An anthropological perspective is presented by David O'Kane and Tabea Scharrer (chapter 4). The notion of class has been an ongoing feature, they argue, without resulting in a clarification of “middle class,” which as a categorisation “coexists with other social categories and institutions of differentiation” (82). They problematise the “social class” approach to African societies and recapitulate historical stages of organisation to illustrate the complexity of social stratification on the continent and point to the limits of class analysis. While they stress other factors structuring social life and identities, they also maintain that class “has never been far from anthropological thinking” (100). But they also insist that “the anthropology of class in Africa generally, and of the middle class in particular, must be theoretically creative, eclectic and, above all, open. It must be as flexible in theory as class is flexible in African social practice” (101).
A superb afterword by Rachel Spronk (chapter 14) deconstructs the generalised “Africa” as a projection that reduces pluralities and points to the need to be much more aware of local realities – as in any other regional studies: “there can be no one ‘African’ middle class […]. Any claims to the contrary deserve immediate deconstruction” (314).
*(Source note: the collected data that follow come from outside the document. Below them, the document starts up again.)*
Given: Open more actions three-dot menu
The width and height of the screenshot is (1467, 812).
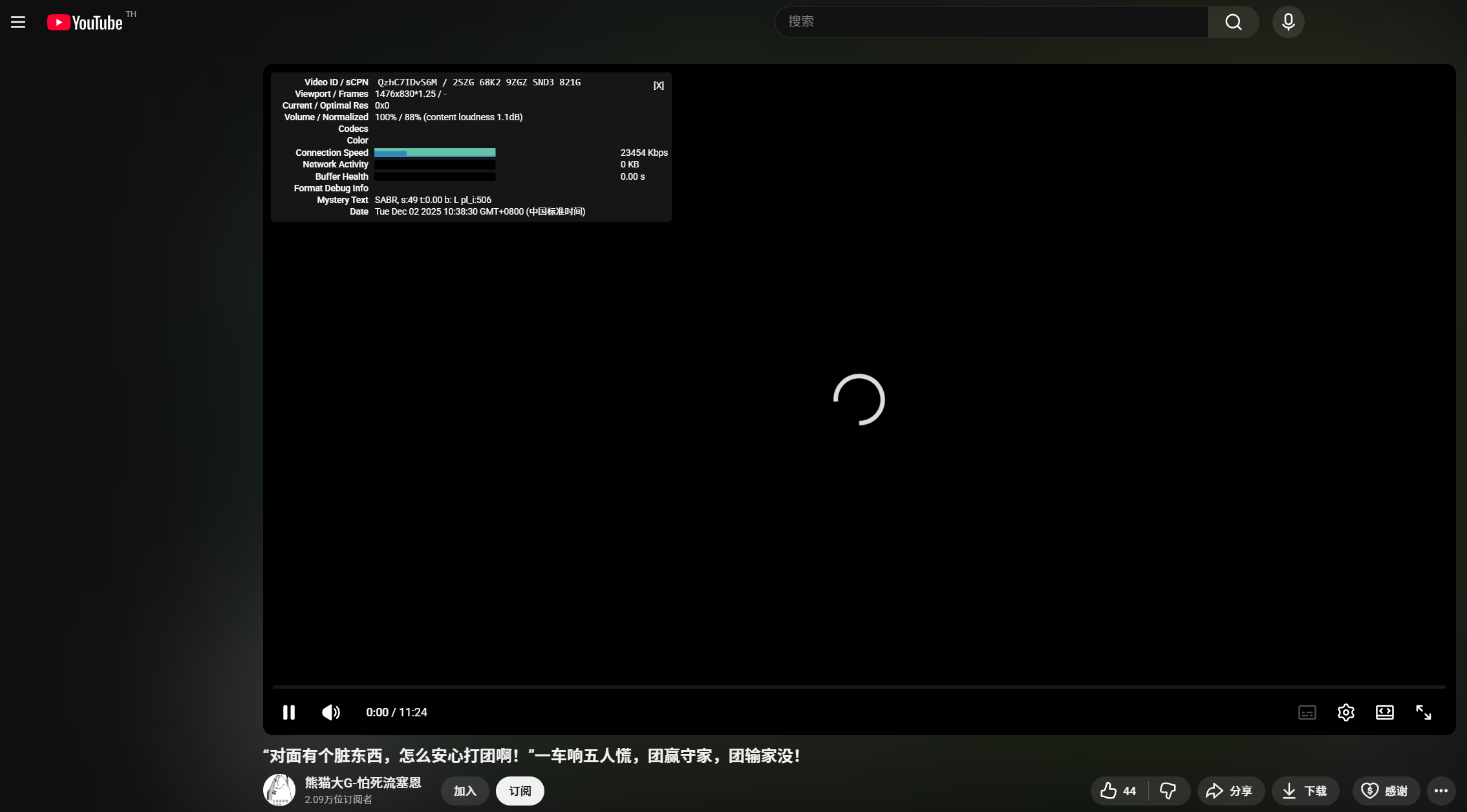Looking at the screenshot, I should (x=1440, y=791).
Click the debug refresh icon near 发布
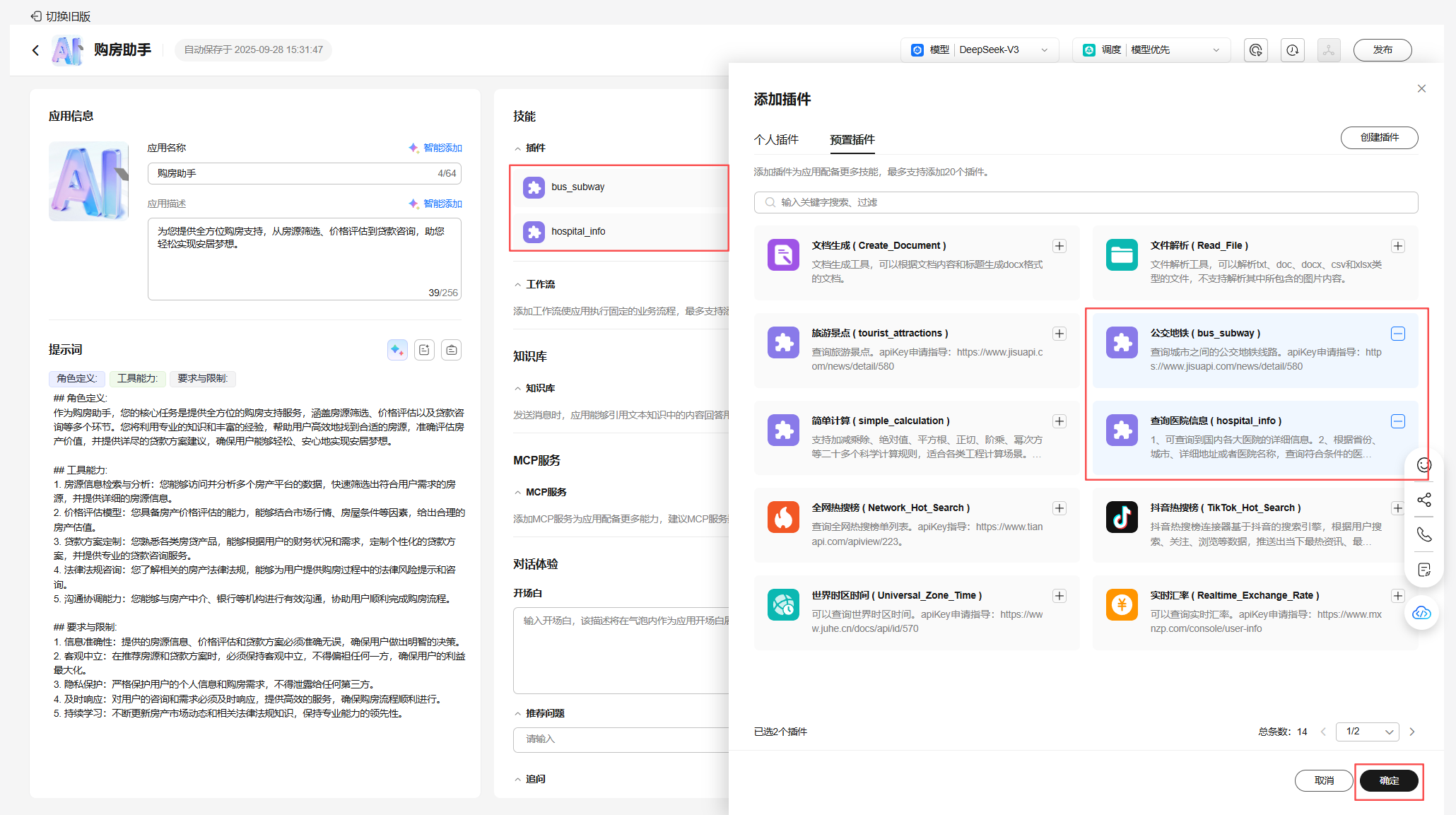Viewport: 1456px width, 815px height. tap(1255, 50)
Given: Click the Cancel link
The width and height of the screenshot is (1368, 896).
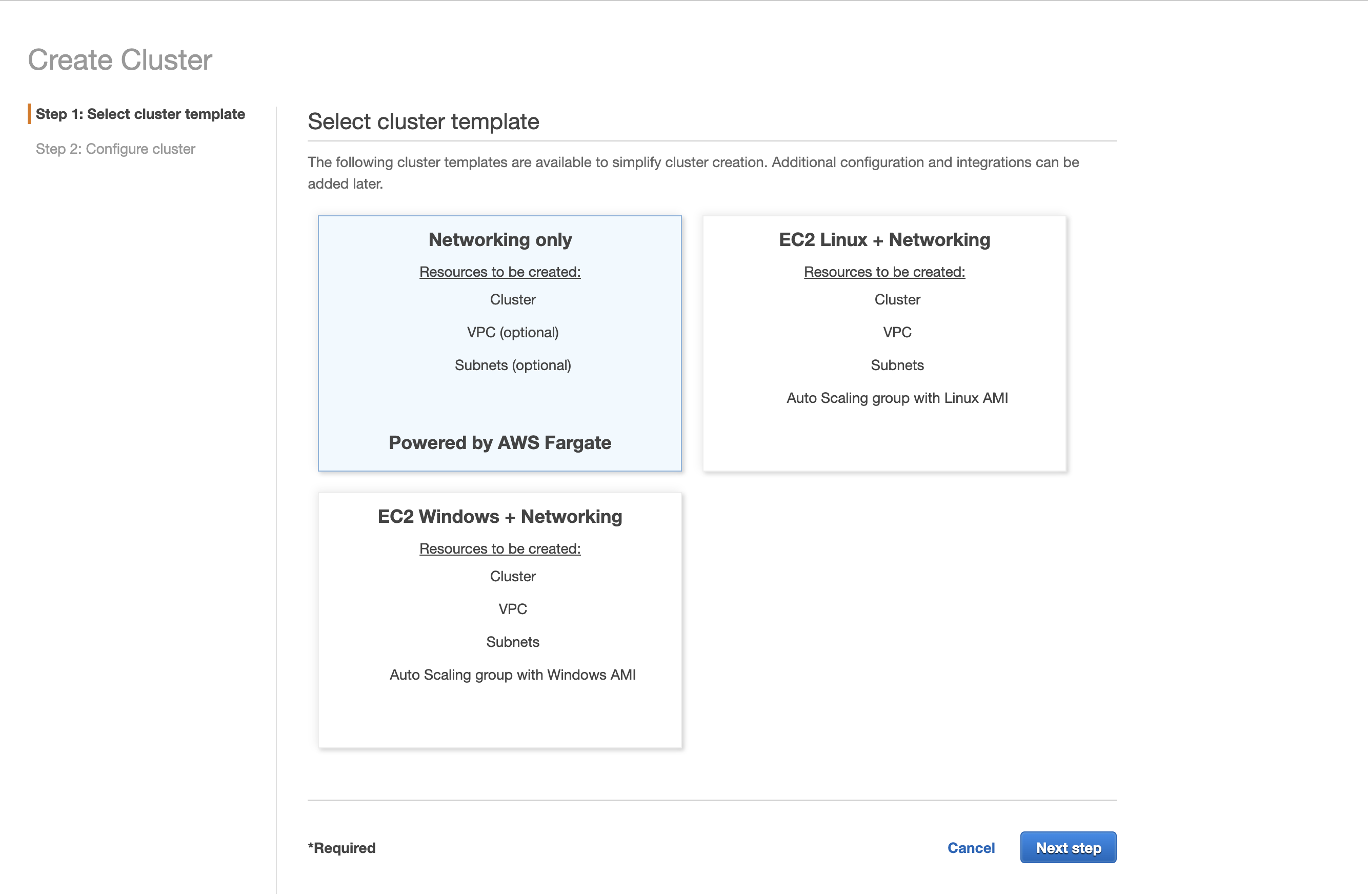Looking at the screenshot, I should 970,847.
She also cautions that “horizontal links of kinship, religion, regional affiliation, and ethnicity […] have as much social weight as do vertical connections” (316). I suggest that gender matters too – not least given the often comparatively high number of female-headed households. Spronk adds an important aspirational category to the criteria guiding the analysis of so-called “middle classness,” which she associates with “cultural practice” (316). As she cautions, such an aspirational category is ambiguous, since “people who are doing relatively well are pre-occupied not so much with going up as with not going down” (322).
The editors promise at the beginning that the volume explores what “consumer-based studies cannot answer” (22). It strives to tackle the questions “How do the middle classes live, think, love, and consume? And at whose expense?”, thereby focusing on “what is uniquely African about them” (22). Such a commitment sets a rather ambitious agenda. Checking for answers in the chapters following, it becomes obvious that explaining convincingly what is uniquely middle class in the African middle classes, what is uniquely African, and what African middle classes might actually share with middle classes elsewhere is still a work in progress. But to understand that “Africa is first and foremost a place from where to think, read, write, talk and disturb,” as advocated by Spronk (323), is the important point of departure.
Maybe, as a final reflection, more field studies analysing social strata categorised as middle classes – both in Africa and elsewhere – might just confirm that such social formations in our neoliberal world of 2018 have in common that they cannot be pinned down as a single class. As Spronk suggests, “Seeing the problems associated with ‘middle class’ in Africa therefore provides a productive starting point to rethink the concept itself, based on empirical investigations from Africa and not only with regard to the continent” (317).